Et tenter ainsi de redonner toutes ses couleurs au fameux jardin mahorais.
La protection sociale agricole à Mayotte
Suite à la départementalisation, le régime de protection sociale agricole est créé à Mayotte en 2015. Il est géré directement par la MSA d’Armorique. La caisse bretonne s’occupe de la maladie, la vieillesse, des cotisations, de la prévention santé, la santé sécurité au travail et l’action sociale des 1 342 non-salariés agricoles adhérents. Les prestations familiales et les salariés sont, eux, gérés par la caisse de sécurité sociale de Mayotte.

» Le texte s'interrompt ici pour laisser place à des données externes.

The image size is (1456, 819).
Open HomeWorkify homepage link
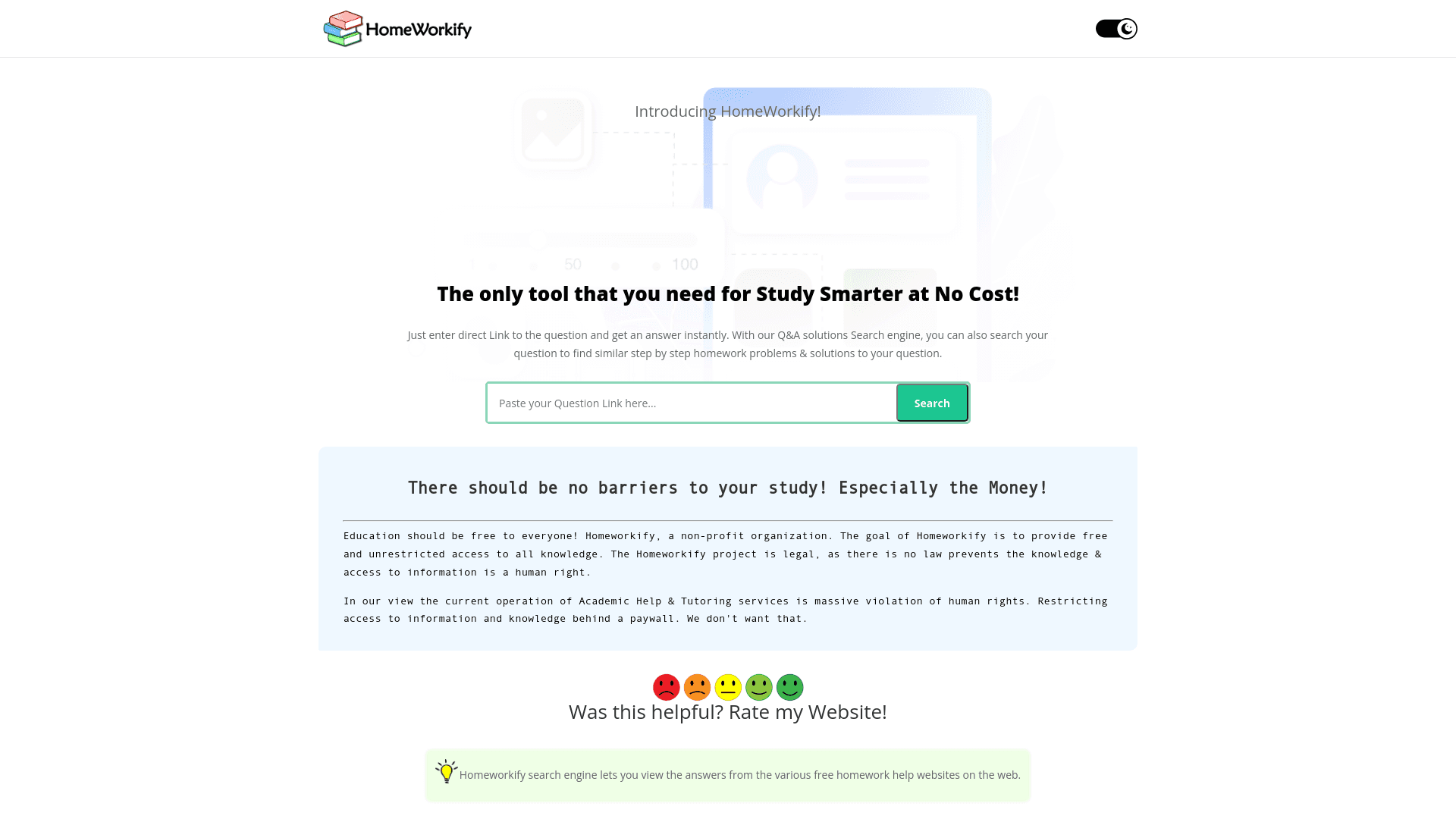point(397,28)
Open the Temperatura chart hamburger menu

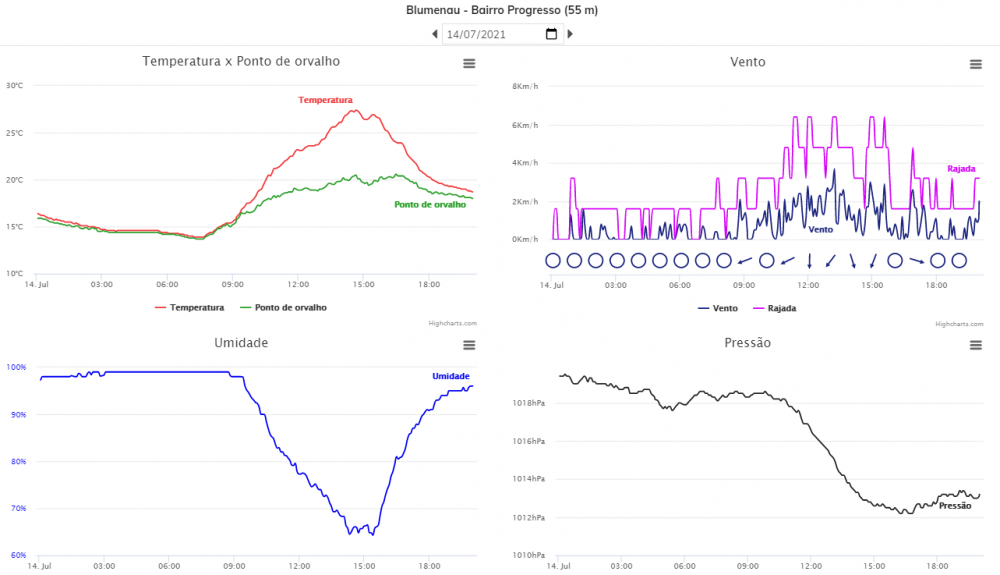[x=469, y=64]
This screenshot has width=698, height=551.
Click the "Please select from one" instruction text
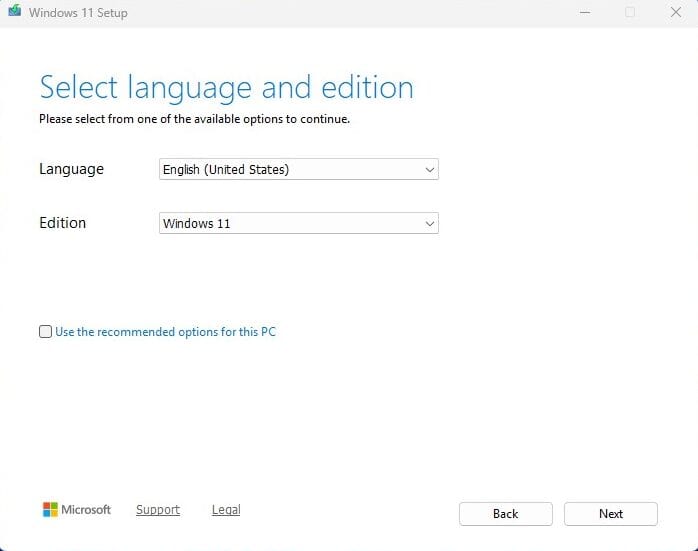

Traditionnellement vue comme une activité secondaire, l’agriculture mahoraise est constituée majoritairement d’exploitations de moins de 40 hectares qui associent plusieurs types de cultures. Pour pouvoir être affilié à la MSA, il faut atteindre le seuil de 2 hectares pondérés, ou équivalent, calculés via des coefficients fixés pour chaque département selon les productions végétales ou animales.